--- Work order ---
Starting at the line containing "Given: Select the 05 Apr 2023 date cell" and ending at the line containing "The image size is (1427, 786).", transcribe the listing below exactly. Keep both end lines, skip the pictures, and copy nothing else.

--- Supplied information ---
────────────────────────────────────────
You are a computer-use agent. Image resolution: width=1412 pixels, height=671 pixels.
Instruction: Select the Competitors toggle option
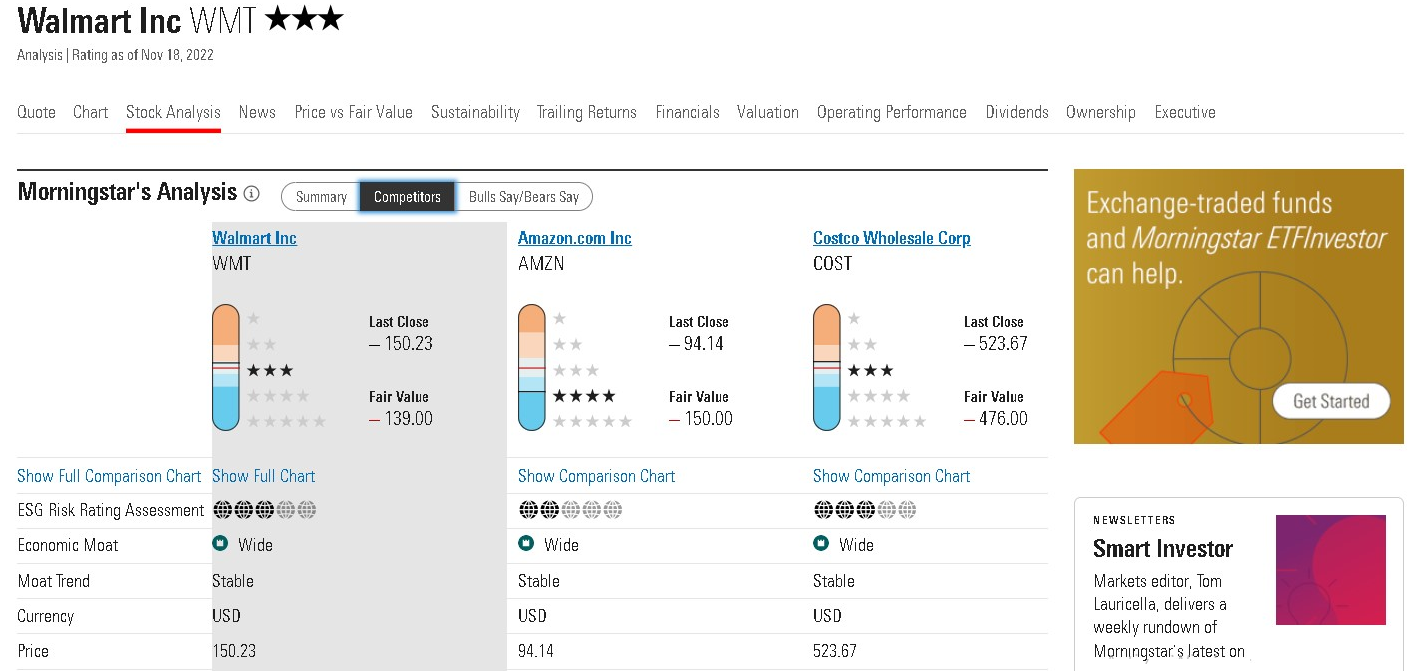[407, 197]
────────────────────────────────────────
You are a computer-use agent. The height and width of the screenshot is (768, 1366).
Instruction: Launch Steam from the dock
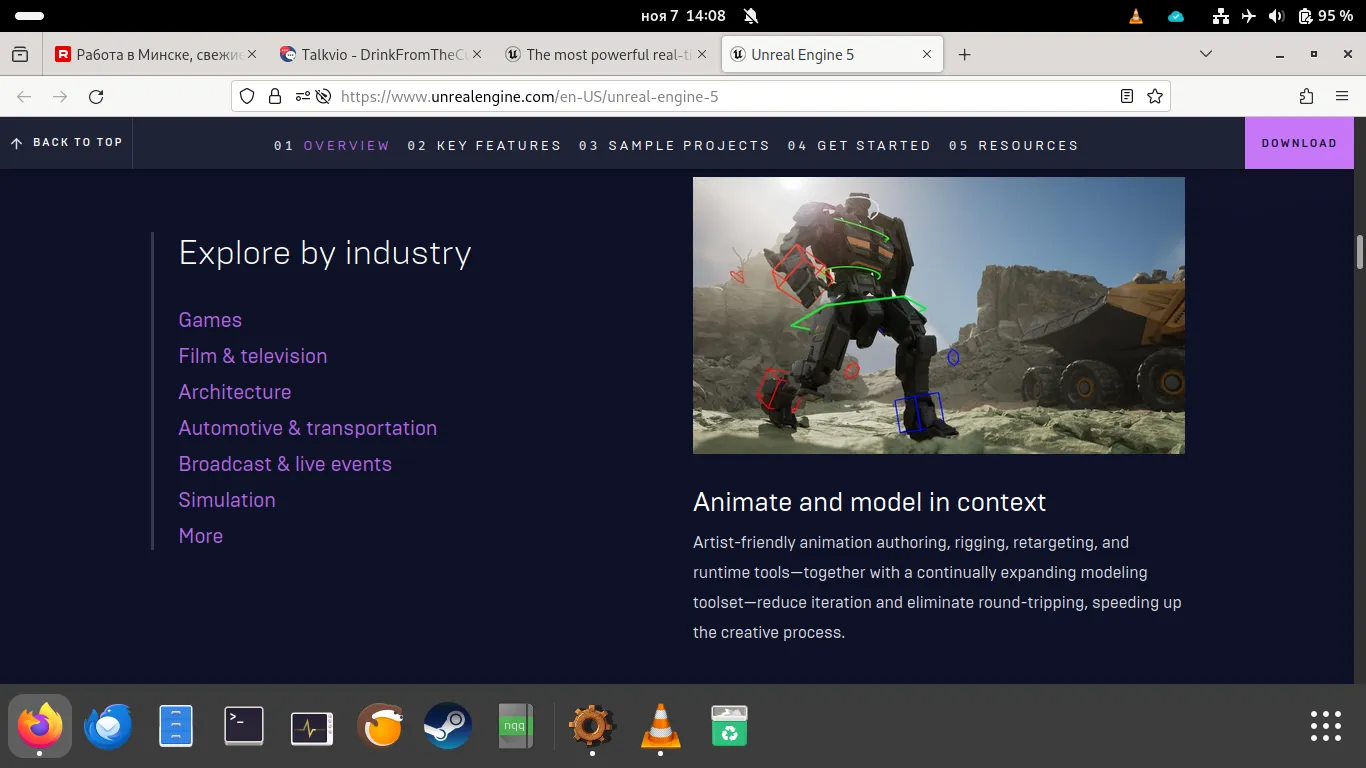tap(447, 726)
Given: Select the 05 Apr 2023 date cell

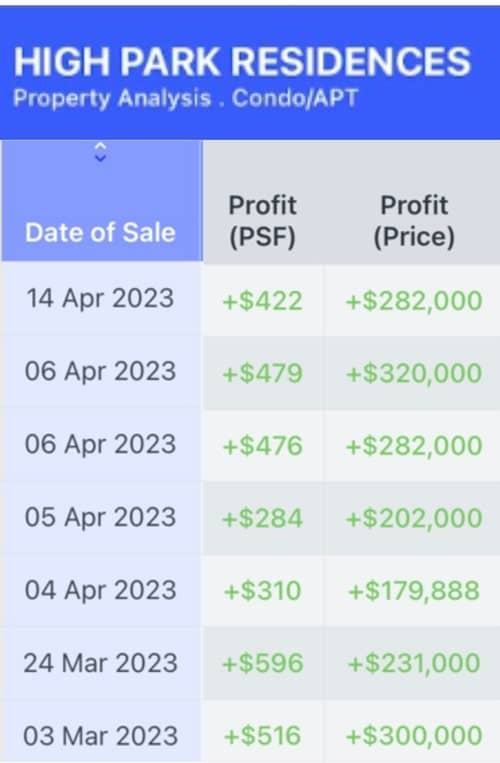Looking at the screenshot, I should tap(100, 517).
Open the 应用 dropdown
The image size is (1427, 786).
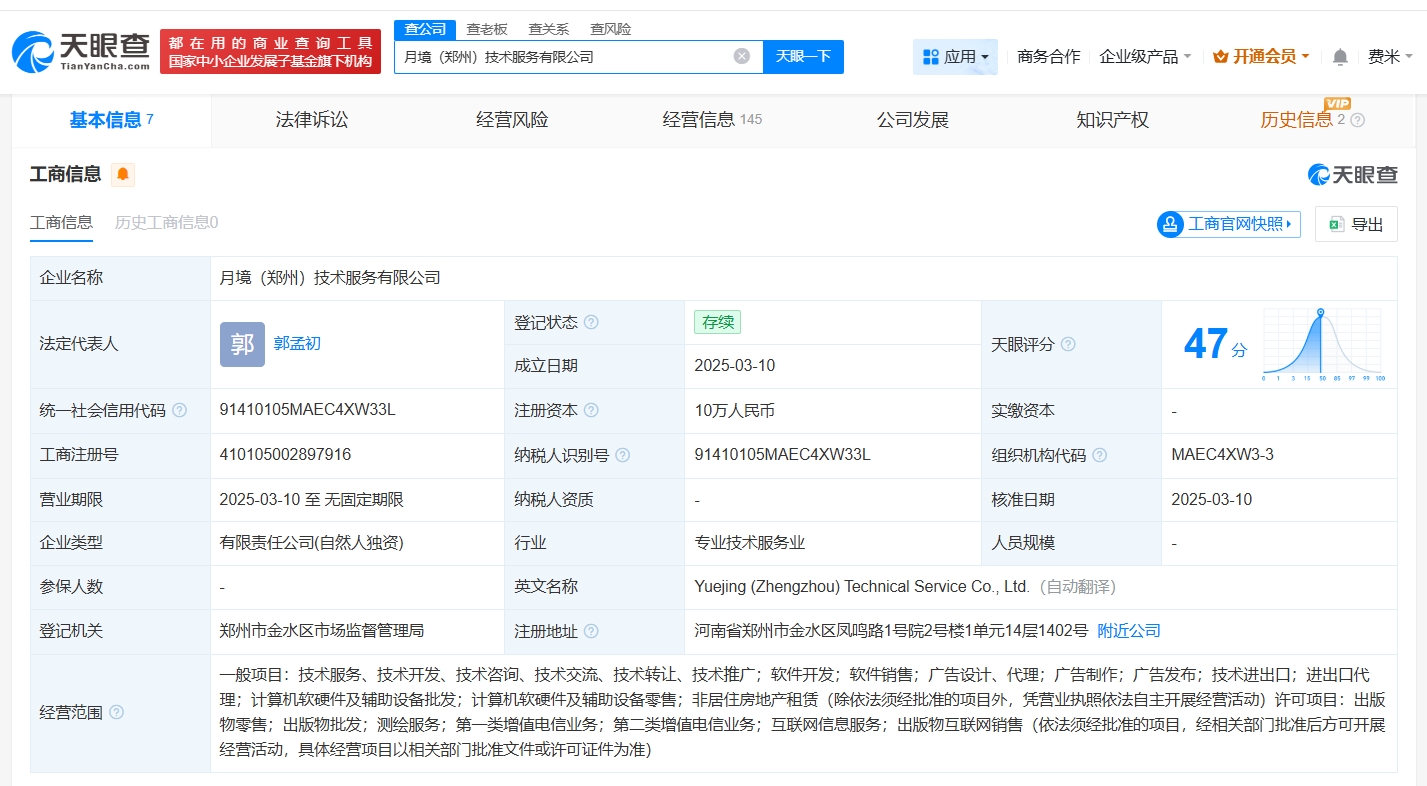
────────────────────────────────────────
--- Answer to this exercise ---
Given: Select the 05 Apr 2023 date cell

Looking at the screenshot, I should tap(100, 517).
Open the 应用 dropdown
The image size is (1427, 786).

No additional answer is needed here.